Fundamental characteristics such as metal‐gettering capability and defect morphology of a cyanide‐related multielement molecular (CH4N) ion‐implanted epitaxial silicon (Si) wafer are investigated. It is found that the CH4N ion‐implanted epitaxial Si wafer has a higher gettering capability for transition metallic impurities than a hydrocarbon molecular (C3H5) ion‐implanted epitaxial Si wafer. This higher metal‐gettering capability of the CH4N ion‐implanted epitaxial Si wafer may be due to the formation of stacking faults as well as carbon (C) agglomeration defects in the CH4N ion‐implanted region during the epitaxial Si layer growth process.

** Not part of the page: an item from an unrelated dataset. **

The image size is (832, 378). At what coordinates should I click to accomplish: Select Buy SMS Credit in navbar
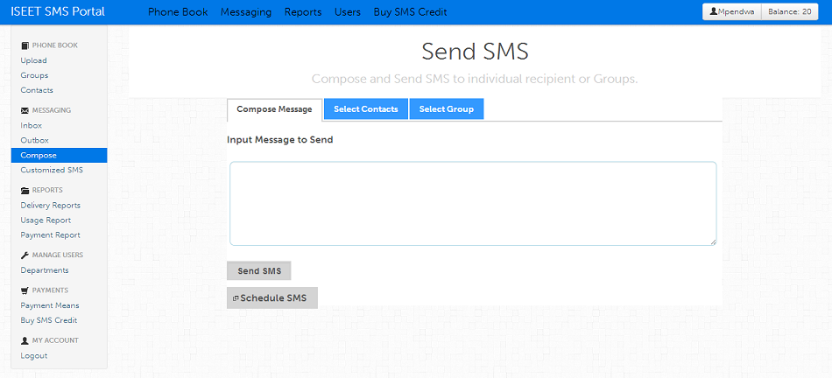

The formation of stacking faults may be a specific phenomenon in the case of the CH4N ion implantation. In addition, the CH4N ion‐implanted region can trap high concentrations of hydrogen (H) and nitrogen (N) atoms during the epitaxial Si growth. This fact suggests that the distribution of N atoms is strongly associated with the defect morphology and C distribution in the CH4N ion‐implanted region. The CH4N ion‐implanted epitaxial Si wafer with these characteristics has the potential to improve the performance of complementary metal‐oxide‐semiconductor (CMOS) image sensors.